Ads Top

Auto-Refreshing File-Based Data Sources in Tableau Server

 
Before jumping into this blog, I wanted to give a shout out to Michael Perillo for his help on this blog. Michael is a Tableau Ambassador, co-leader of the Phoenix Tableau User Group, and all-round great guy. My background is mostly in Windows so I reached out to Michael for some help ensuring that I didn’t gloss over the Linux world. While this blog is still has a Windows-bent, with Michael’s help, we’ve provided some resources to help with Linux environments as well. Michael also gave some great feedback that definitely helped to increase the quality of the blog. Thanks Michael!

From my time answering questions on the Tableau Community Forums, one question I have seen time and again is how to set up file-based data sources (Excel, csv, etc.) to automatically refresh on Tableau Server. This is particularly difficult for a number of reasons. So, in this blog, I’m going to discuss the basic steps required to auto-refresh your file-based data sources and, along the way, I’ll try to explain why all this is necessary.

File-Based Sources
Before we start, let’s define file-based data sources. These differ from database data sources in that they are physical files that reside on your computer (or some shared network-based drive). Since these are physical files, they can be emailed, moved, copied, etc. just like any other file on your computer. To connect to them in Tableau, you simply choose from the list of file connectors, then select your file.


Note: Selecting “More” will provide you with some additional options:


Databases are different as you connect to them using some sort of virtual “connection string” and, once connected, you can use any of the tables, views, etc. that are contained in the database. While databases are ultimately made up of physical files, you neither know nor care where those files are located.

In my personal opinion, it’s always best to get your data from a real database whenever possible, as those databases tend to be the “system of record” for the data. Files that have been exported from the database are out-of-date almost immediately. However, sometimes you have no choice but to work with a file-based data source. Unfortunately, as noted above, there are a number of steps required to ensure Tableau Server can automatically update these data sources. So let’s talk about those now.

The 3 Keys of Auto-Refresh
There are three main things you must do when attempting to set up Tableau Server to auto-refresh file-based data sources:

1) Store the files on a network-based file share.
2) Ensure Tableau Server has access/permissions to the files.
3) Leverage the Universal Naming Convention (UNC) path of the files when connecting via Tableau.

Let’s discuss each of these separately.

Network File Share
Note: This section is focused on Windows-based file servers. If your company uses Linux-based file, these steps will be a bit different.

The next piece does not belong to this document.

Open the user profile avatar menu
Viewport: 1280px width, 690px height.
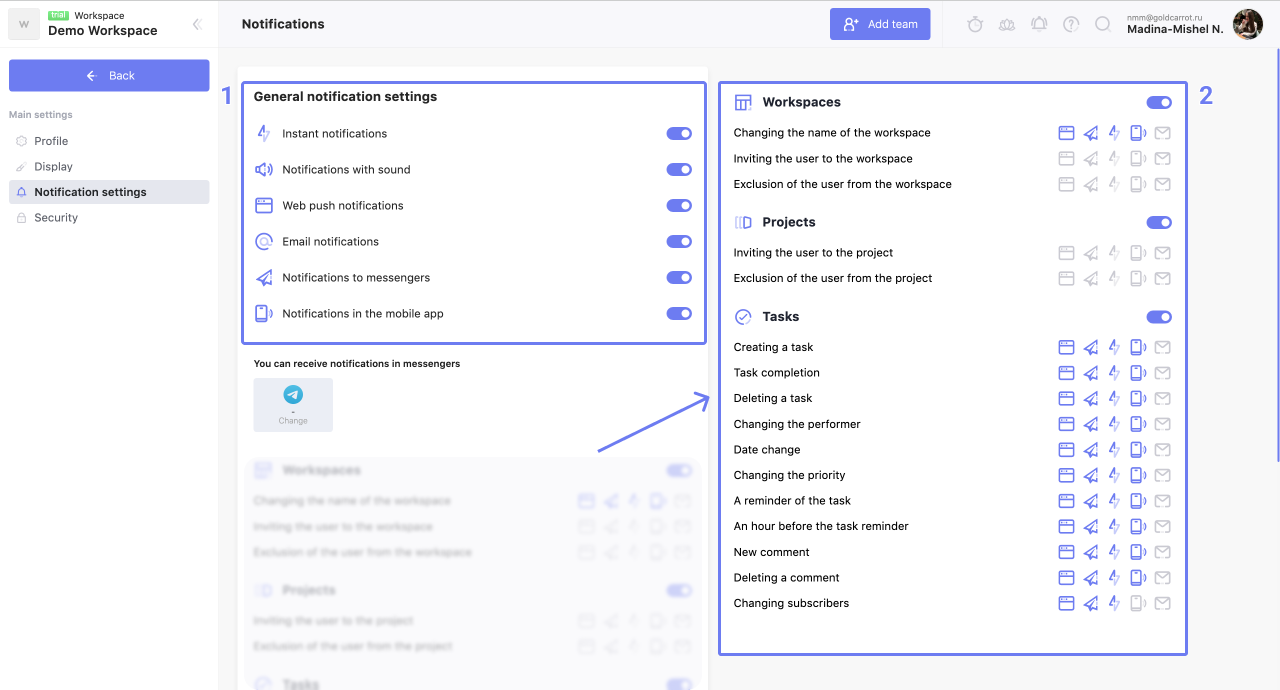pos(1247,24)
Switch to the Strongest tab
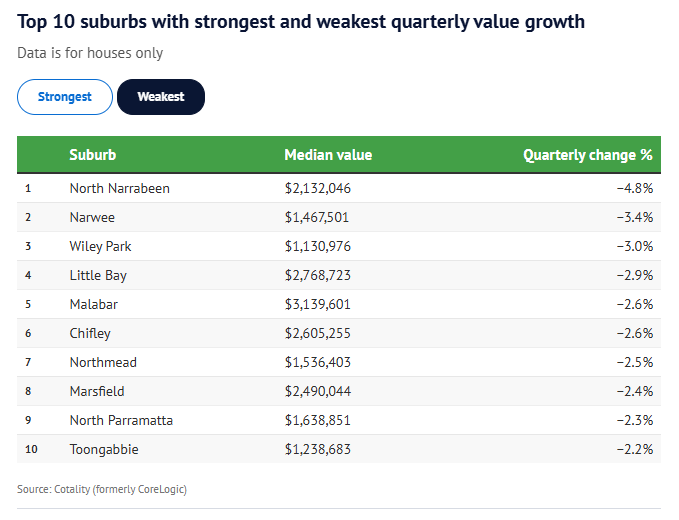Image resolution: width=679 pixels, height=520 pixels. coord(65,97)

Most companies set up a file server which allows you to store files. One big advantage of using these file servers is that they are typically backed up frequently so that, if a file is lost or damaged, you can easily restore it. While it has also grown common for personal computers to be backed up, file server backups are generally much more resilient and reliable. Another advantage is that, with the correct permissions, file servers allow you to share files with others. And that’s the critical reason why we need to leverage them when auto-refreshing Tableau Server. Your files need to reside in a location that is both accessible to you and Tableau Server. If a file resides on your local computer then, generally, Tableau Server won’t be able to communicate with it.

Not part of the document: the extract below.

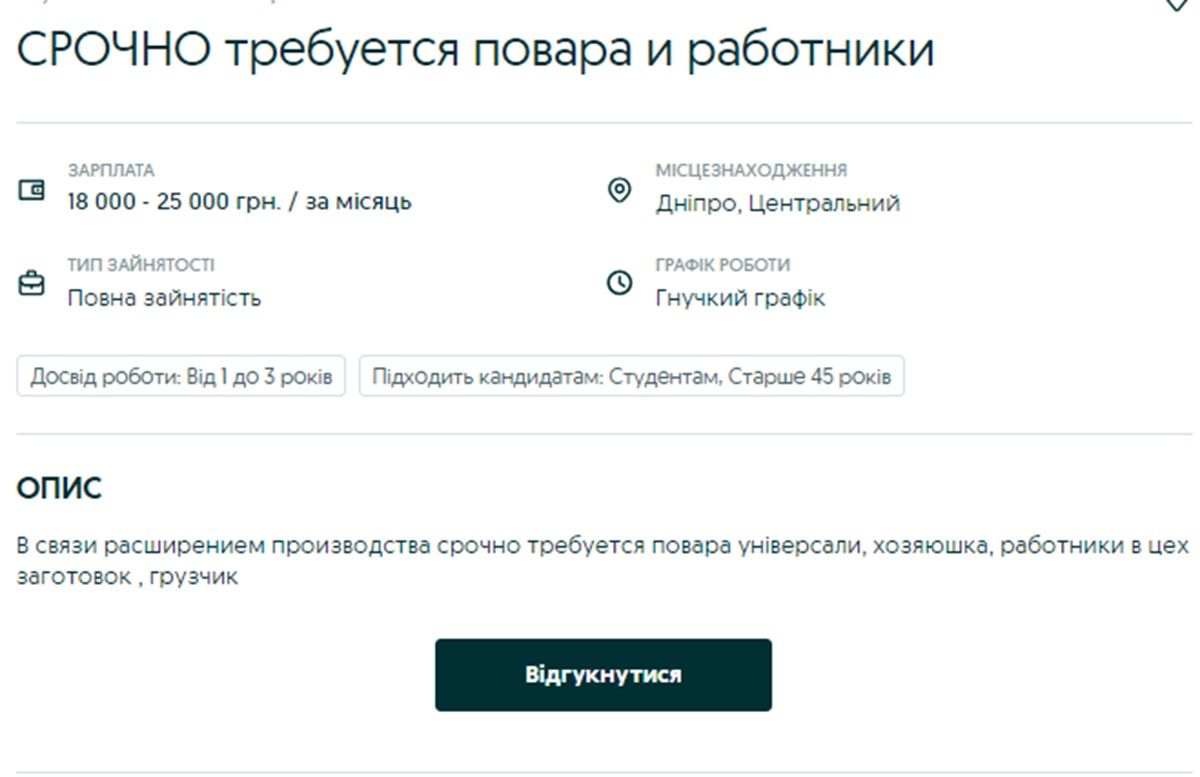
Task: Click the location pin icon near Дніпро
Action: pos(622,190)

Note: Strictly speaking, you can set up your computer so that Tableau Server can see it by sharing that specific file or the directory in which it resides (a shared directory is called a “file share” and it’s pretty much the same concept as is used on file servers). The problem with this is that your computer isn’t a server so it won’t be as fast, reliable, or resilient as a file server. And, in the case of laptops, we shut down our computers and take them with us at the end of the day. Tableau Server certainly cannot communicate with your computer if it’s powered down. So, while this is technically possible, I would suggest that you avoid this option at all costs as there are simply better ways to do this.

If you are going to be refreshing multiple files, then I generally recommend setting up a single location for each department or client you’re working with. You don’t want to set up one folder for everyone as those people will be able to access all of those files. But you also don’t want to set up a separate folder for each individual file, as that will require a lot of maintenance. So, work to find the right balance between manageability and security.

Note: Before moving on, I should note that there are some other alternatives to storing your files on a file share, including various cloud-based services for which Tableau has pre-built connectors.

Tableau Server Access
Note: For this section, you’ll need to know whether your Tableau Server runs on Windows or Linux, as the steps are slightly different. We’ll start with Windows-based Tableau Servers.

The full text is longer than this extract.